In community after community, one of the most notable aspects of defining Jewish identity in the FSU is the memorialization of the Shoah. In some respects, Shoah memorialization is one of the strongest definitions of Jewish communal identity. And there's a very good reason for that. For so many years, Jews in the FSU weren't even allowed to recognize their dead publicly. In the rare places where Nazi massacres were commemorated, such as Babi Yar near Kiev, the victims were always seen by the Soviets as "victims of fascism." They were never recognized for what they were, Jews.

With the collapse of the USSR, a massive exploration of the Nazi atrocities was finally allowed to find its public voice.
And for communities that, sixty and seventy years ago, were never allowed to publicly mourn their dead as Jews, the new wave of memorials, lectures, statues and educational efforts are critical .... not just in remembering the past, but in defining their renewed Jewish identity.

Friday, April 5, 2013

Israel's social challenges

I've spent the last few days giving briefings to JDC supporters, specifically on Israel's greatest social challenges. The presentation has to provide people with a framework that's simple enough to be meaningful, but complex enough to provide "answers" on what these challenges contain.

With that in mind, I've tried to focus on three main areas of concern, showing how they impact Israeli society, what their impact has been, and what the Joint is doing about them ....

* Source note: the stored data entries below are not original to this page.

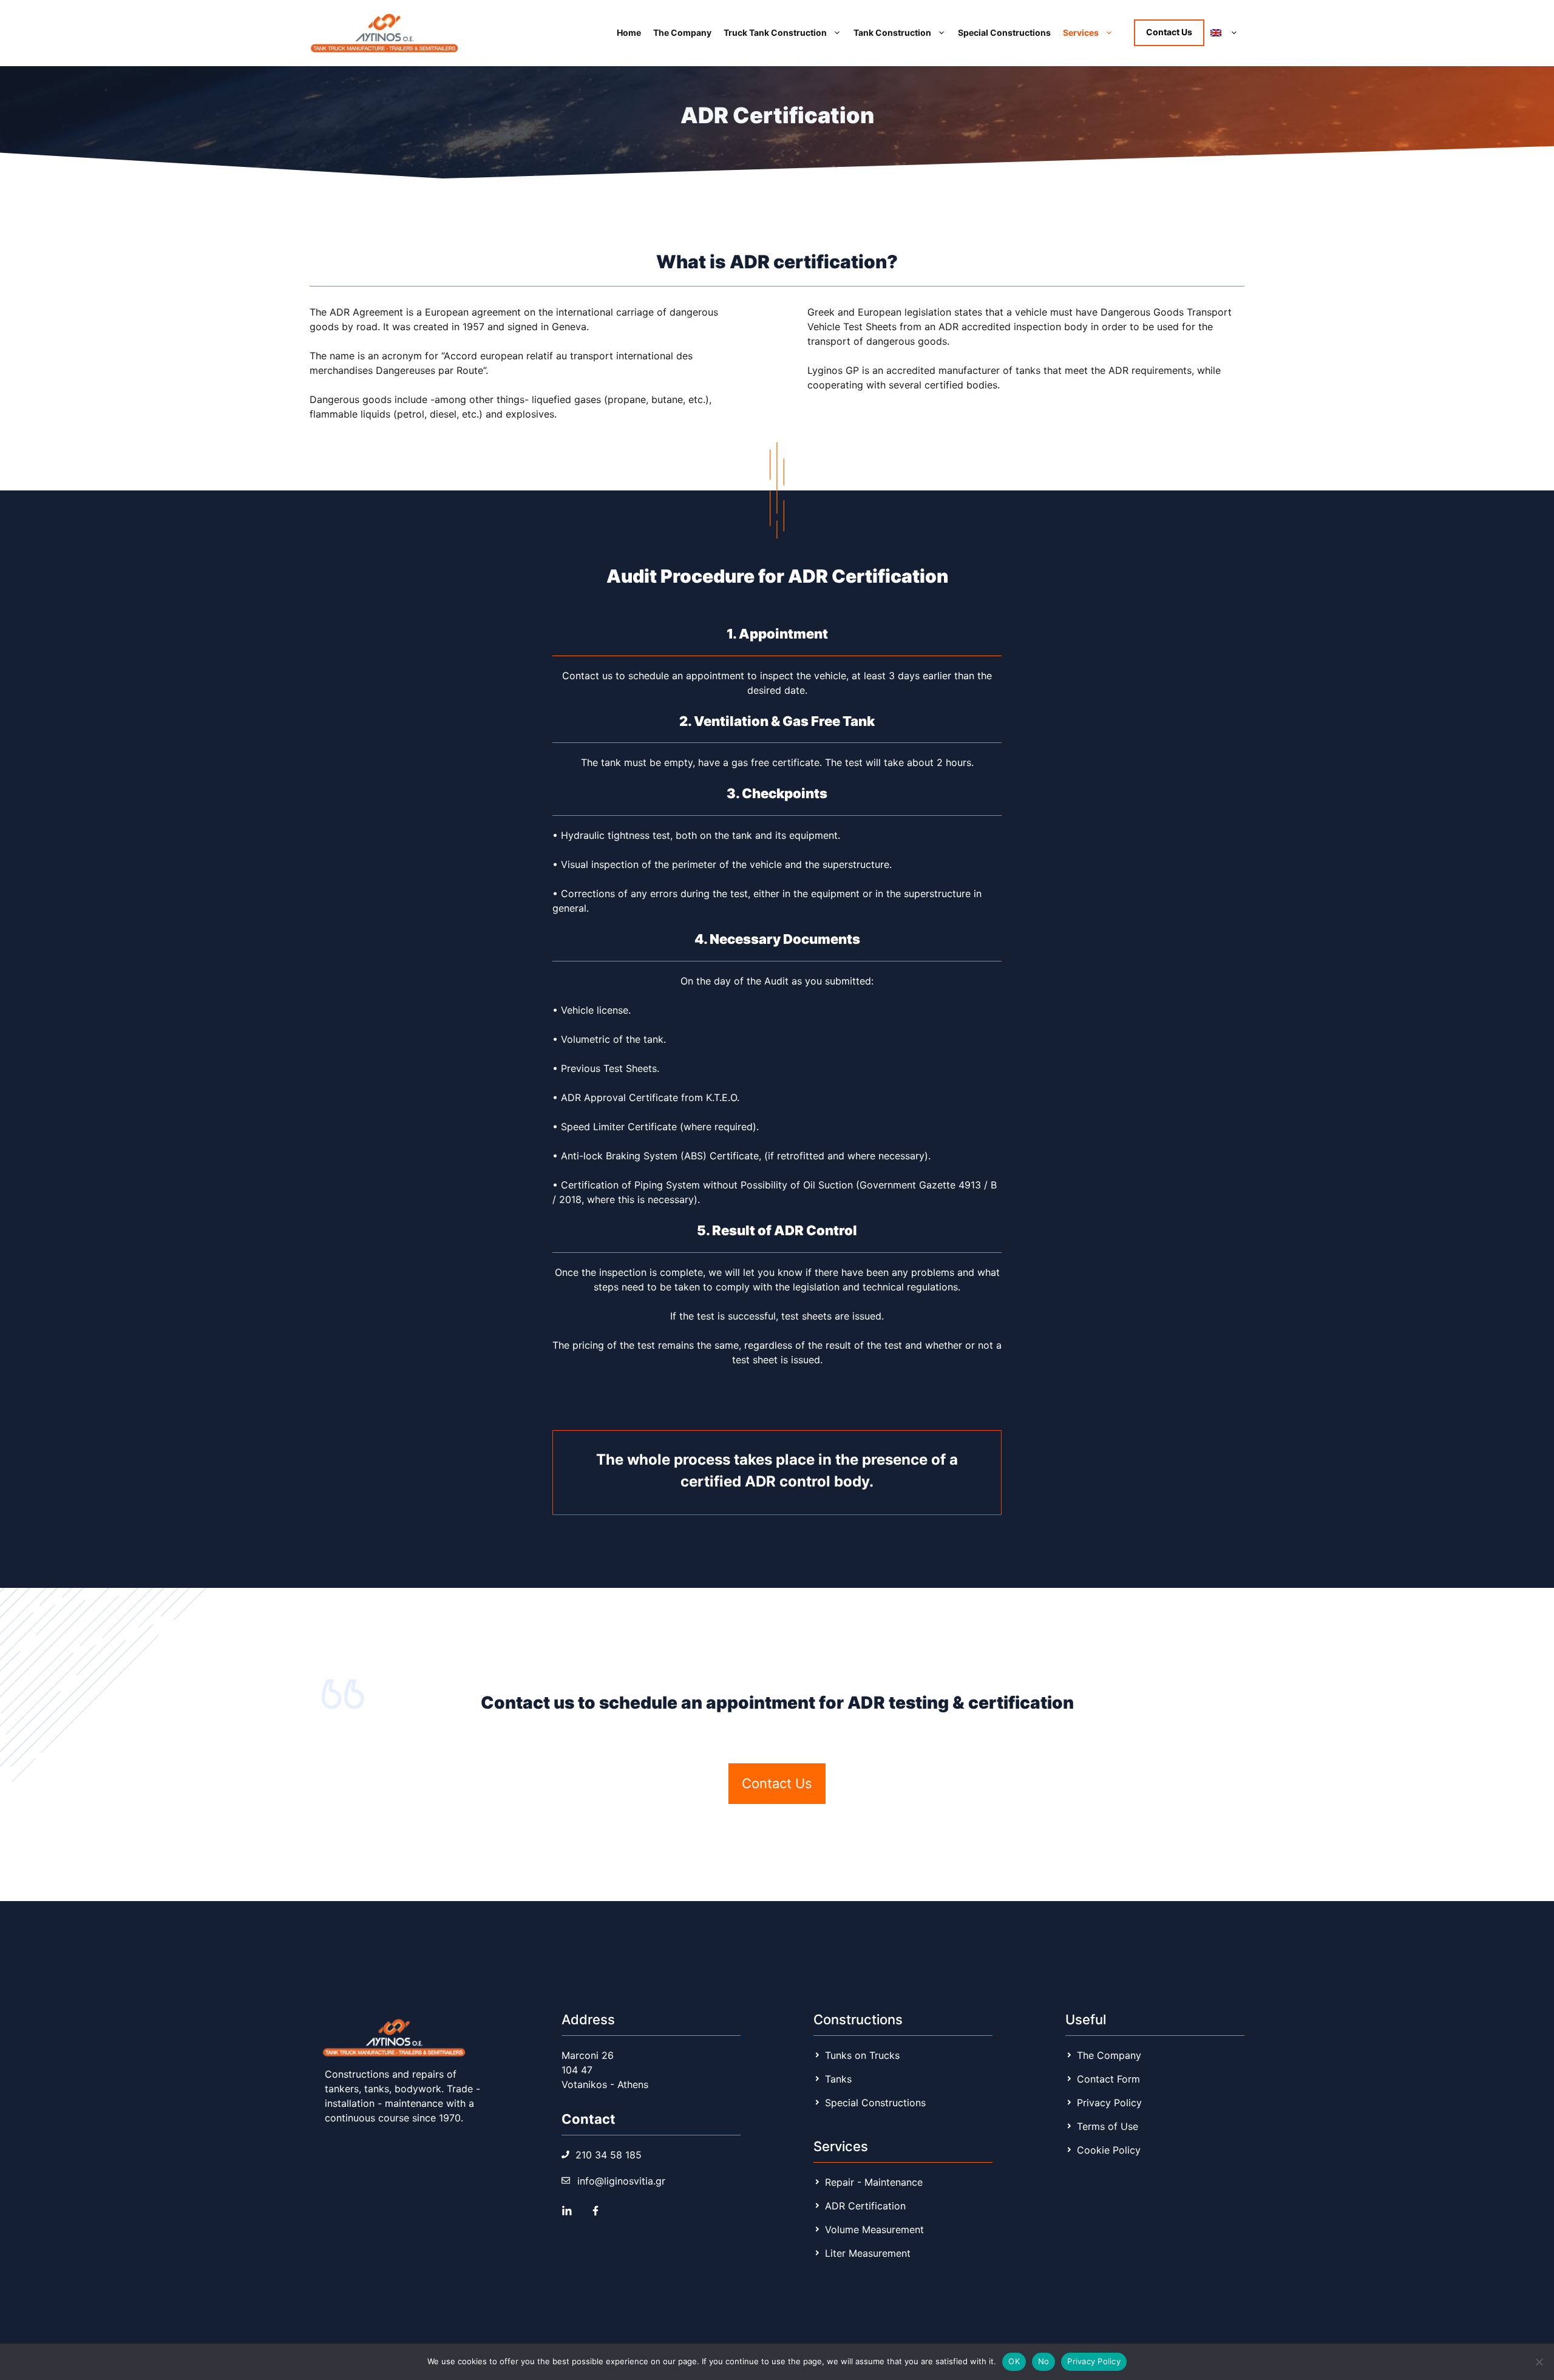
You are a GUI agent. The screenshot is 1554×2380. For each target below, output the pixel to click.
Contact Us (1169, 32)
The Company (682, 32)
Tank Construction (892, 32)
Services (1081, 32)
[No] (1539, 2362)
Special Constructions (1004, 32)
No (1044, 2361)
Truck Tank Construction (775, 32)
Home (629, 32)
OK (1014, 2361)
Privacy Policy (1094, 2361)
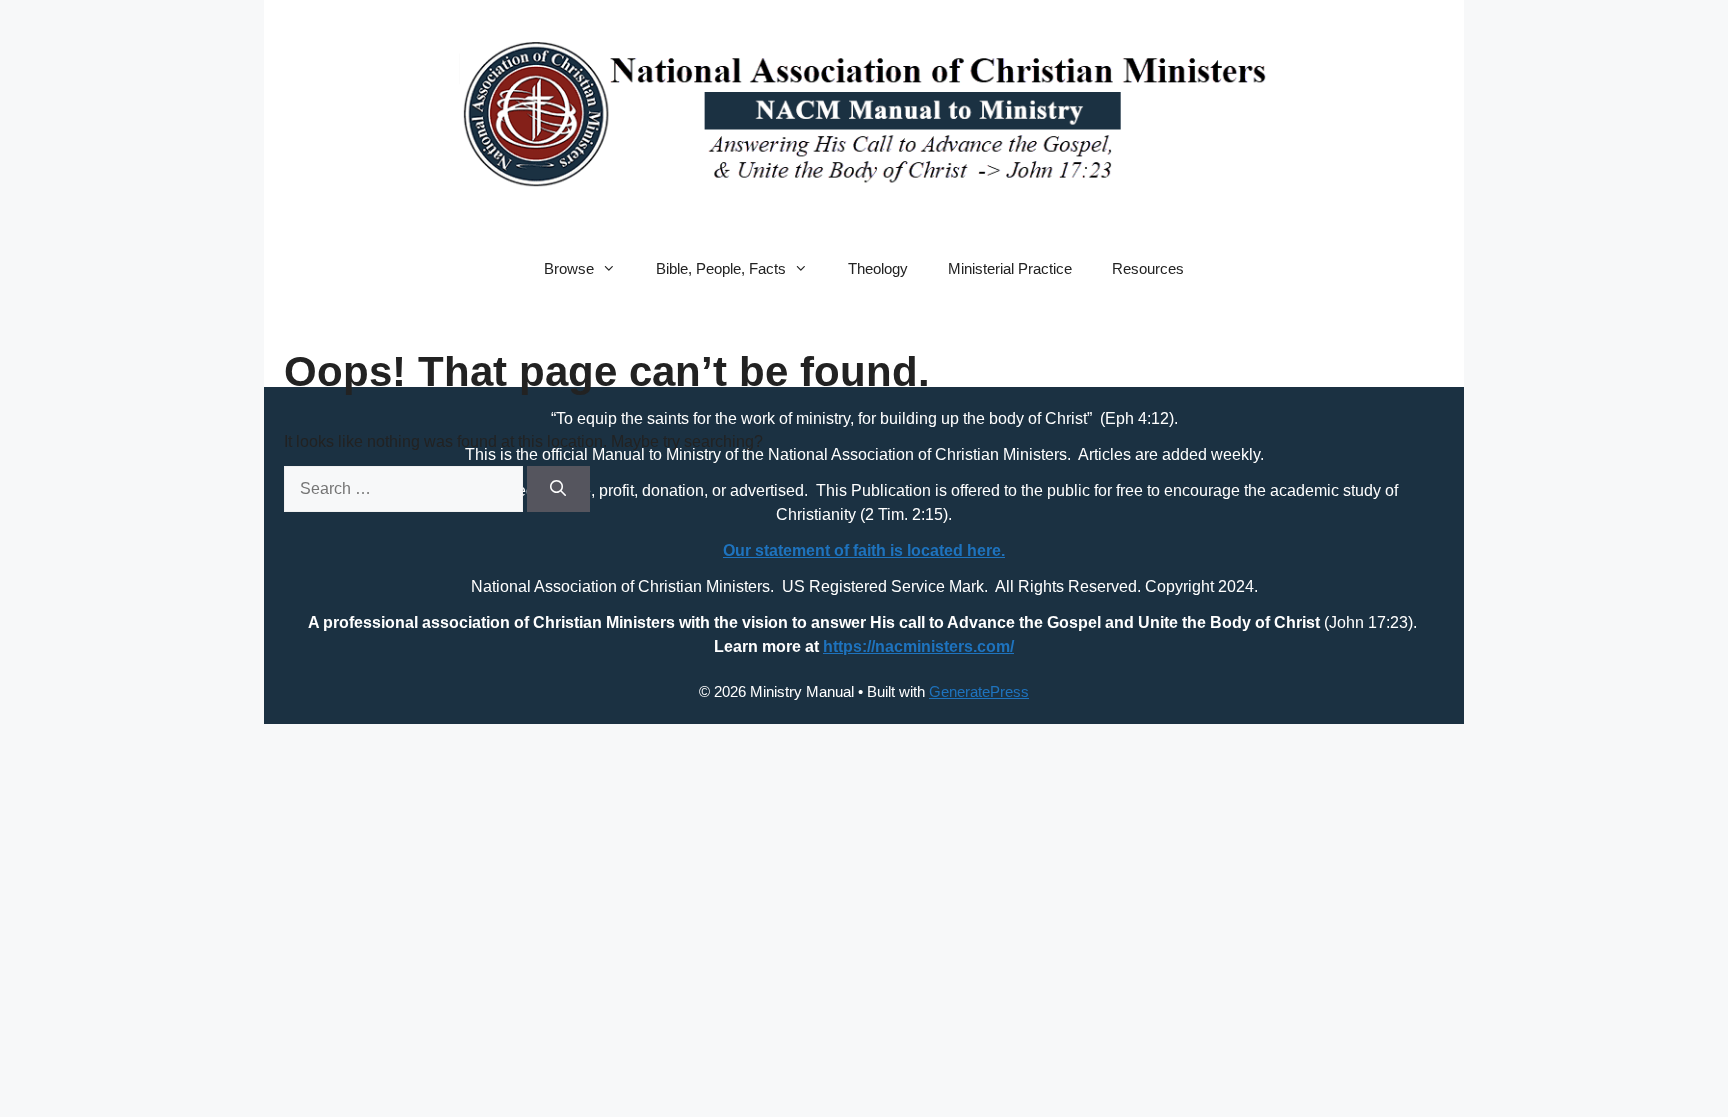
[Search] (558, 489)
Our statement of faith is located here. (864, 550)
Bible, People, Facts (721, 268)
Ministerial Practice (1010, 268)
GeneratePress (979, 691)
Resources (1148, 268)
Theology (878, 268)
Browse (569, 268)
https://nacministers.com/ (918, 646)
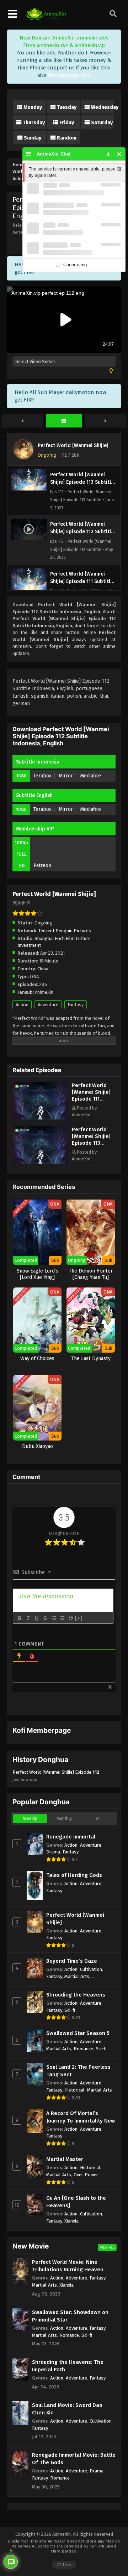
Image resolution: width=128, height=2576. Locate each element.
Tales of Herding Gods (74, 1875)
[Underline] (36, 1618)
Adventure (48, 1004)
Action (22, 1004)
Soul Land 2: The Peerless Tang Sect (78, 2071)
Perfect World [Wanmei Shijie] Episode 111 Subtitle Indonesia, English (91, 1102)
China (42, 968)
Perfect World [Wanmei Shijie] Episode (55, 1775)
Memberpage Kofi (69, 75)
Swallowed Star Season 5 (78, 2033)
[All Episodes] (64, 421)
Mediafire (90, 776)
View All (107, 2247)
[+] (79, 1618)
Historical (74, 2090)
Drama (53, 1851)
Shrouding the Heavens (75, 1995)
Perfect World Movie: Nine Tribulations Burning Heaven (67, 2266)
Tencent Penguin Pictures (64, 930)
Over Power (86, 2174)
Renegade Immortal (70, 1836)
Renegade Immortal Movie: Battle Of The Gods (74, 2459)
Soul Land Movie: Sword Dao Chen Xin (67, 2409)
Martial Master (64, 2159)
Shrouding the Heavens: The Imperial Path (67, 2366)
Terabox (42, 776)
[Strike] (45, 1618)
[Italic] (27, 1618)
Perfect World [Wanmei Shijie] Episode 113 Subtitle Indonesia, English (91, 1146)
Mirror (66, 776)
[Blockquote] (70, 1618)
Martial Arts (76, 1976)
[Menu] (28, 154)
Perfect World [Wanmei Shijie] (73, 445)
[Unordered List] (62, 1618)
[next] (105, 421)
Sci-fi (69, 2010)
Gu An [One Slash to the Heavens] (76, 2202)
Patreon (42, 865)
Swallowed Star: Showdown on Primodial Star (70, 2316)
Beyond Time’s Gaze (71, 1961)
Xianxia (71, 2221)
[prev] (22, 421)
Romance (83, 2048)
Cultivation (91, 1969)
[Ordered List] (53, 1618)
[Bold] (19, 1618)
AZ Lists (64, 2564)
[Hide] (119, 154)
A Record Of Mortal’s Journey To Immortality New (80, 2117)
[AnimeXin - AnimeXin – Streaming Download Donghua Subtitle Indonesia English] (46, 18)
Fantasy (76, 1004)
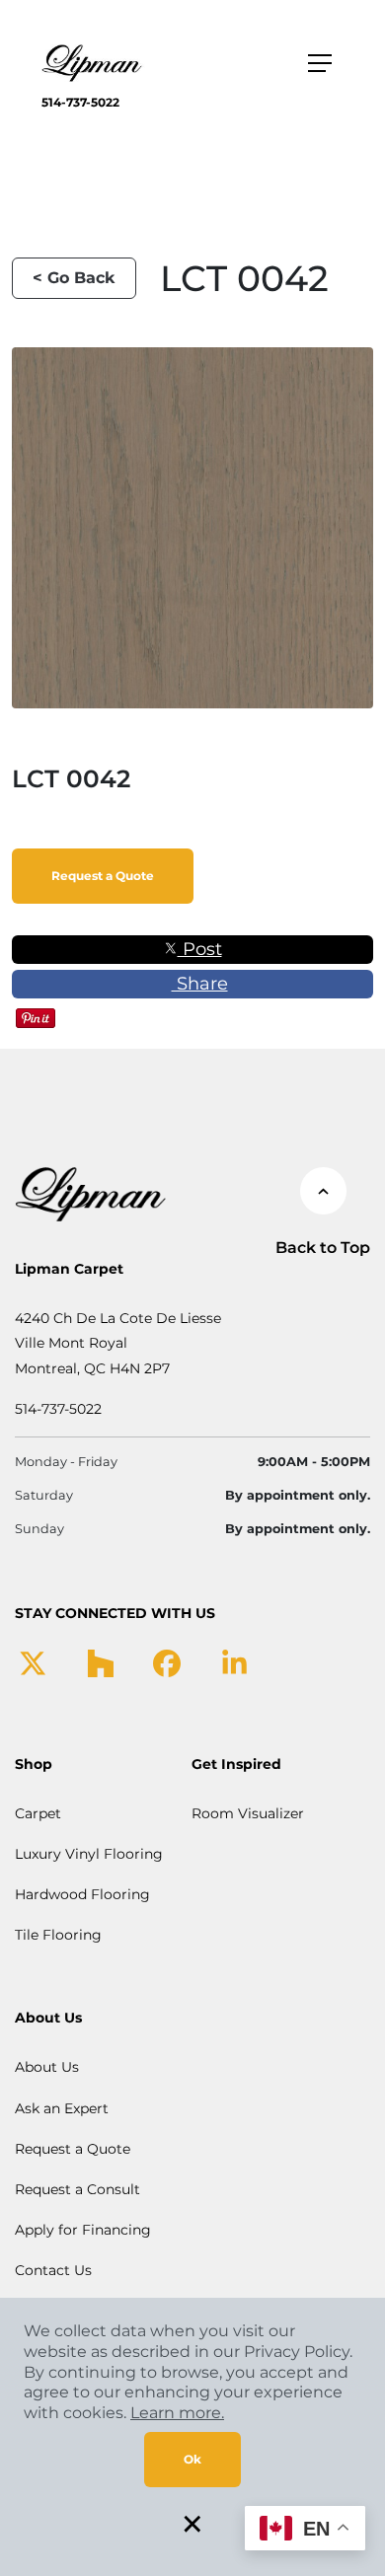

(1) Poverty. Various indicators show that the OECD poverty rate is about 26%. Israel's is (depending on how you count) 33% ... with demographics such as youth, elderly, Shoah survivors all at that rate of one-third. Some demographics are much, much higher: 58% of Arab-Israelis are under the poverty level. 68% of Ethiopian-Israelis are under the poverty level.

(2) Inequality. Israel's Gini Coefficient (the gap between our richest and poorest) is the widest in the western world. And it's getting wider. And if you thought that the social unrest two years ago, and the Trachtenberg Report, and the election results were the end of the story ... well, to paraphrase Churchill, they weren't even the beginning of the end. They may have been the end of the beginning. Maybe.

(3) Fragmentation. Every modern Western society has perhaps three or four major social cleavages, fissures that divide 'us' from 'them' in our society. Israel has at least 15 - major, significant, wrenching cleavages that disrupt social cohesion and make community-building and civil society more difficult to attain. For example: Left-Right, Center-Periphery, Jews-Arabs, Doves-Hawks, Greenline-Territories, Ashkenazi-Sephardi, Veterans-Immigrants, etc etc. You could probably think of more too.

Once these three issues are framed, we can have a meaningful conversation to have on what we can do and what we are doing.